*TEXT SHOWN:*
The setting of the first chapter is in the marshes that Dickens describes as: -
“this bleak place overgrown with nettles”
He begins to build up the mood by using the alliteration of: -
“low leaden line”
against the: - “dark flat wilderness”
which creates tension and gloom. He makes the place seem foreboding as if any intruders are unwelcome. It begins to scare Pip, the loneliness, the wind, the cold and he gets afraid. So he sits on his own and begins to cry. This desolate moment is described as: -
“and that the small bundle of shivers growing afraid of it all and beginning to cry, was Pip.”
Dickens’ introduces the stranger into the story very abruptly. All you know of him at first is that he is immediately scary and threatening. He cries to Pip: -
“ ’hold your noise!’ ”
and after he appears says: -
“ ‘Keep still, you little devil, or I’ll cut your throat!’ “
Dickens between the strangers speech describes that the man: -
“started up from among the graves”.
This gives you the idea of him as a ghost, raised from the dead and coming to get Pip. Initially that’s scary without the added threat of having your throat cut.
His description, through Pip’s eyes talks of: -
“A fearful man all in course grey, with a great iron on his leg.”
With the stranger being ‘all in coarse grey’ the drab colour also enforces the ghost like presence already established by the way he ‘started up from among the graves’. With the incorporation of the grey clothing and ‘great iron on his leg’ suggests immediately to us that this man may be an escaped convict seeing as ordinary people don’t have chains burdening them. Dickens’s describes him as: -
“A man with no hat, and with broken shoes, with an old rag tied around his head.”

*WORK TO COMPLETE:*
[a] For the essay on the opening chapter, answer yes or no for each statement, quoting the words that settle it: (i) The stranger is brought into the story gradually. (ii) Pip sits on his own before he begins to cry. (iii) The grey clothing and the iron on the man's leg hint that he may be an escaped convict.
[b] According to the essay on the opening chapter, why does the iron on the stranger's leg suggest he may be an escaped convict? Answer in one to three sentences.
The data that comes next is separate from the essay on the opening chapter.

*DATA SHOWN:*
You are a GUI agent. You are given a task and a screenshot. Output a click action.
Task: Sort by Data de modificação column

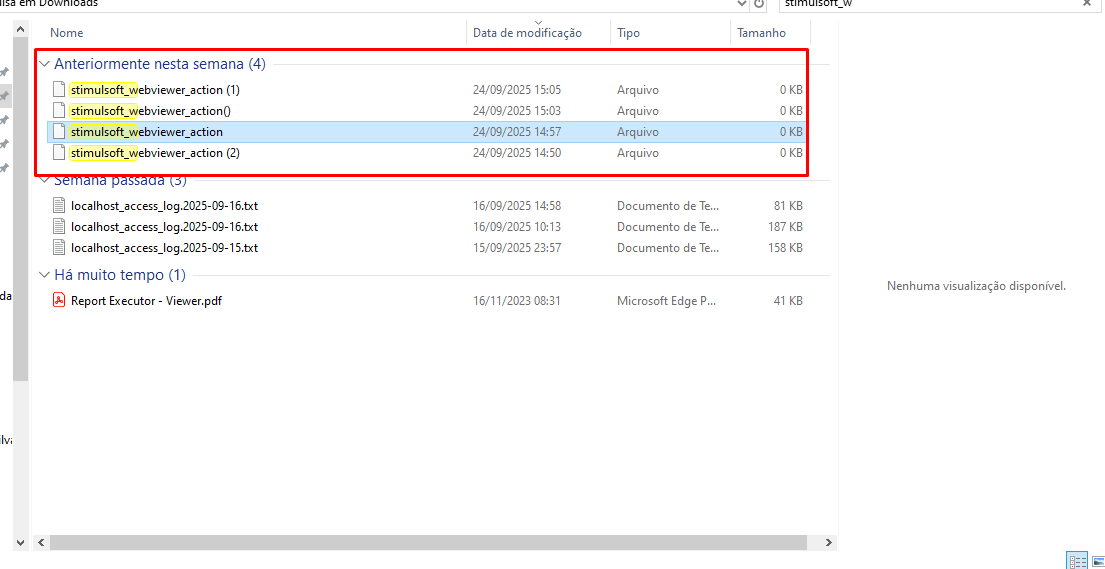click(x=527, y=33)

*SOLUTIONS BY TASK:*
[a]
(i) No: "Dickens’ introduces the stranger into the story very abruptly."
(ii) Yes: "So he sits on his own and begins to cry."
(iii) Yes: "suggests immediately to us that this man may be an escaped convict"

[b] The iron on his leg suggests he may be an escaped convict because ordinary people don't have chains burdening them.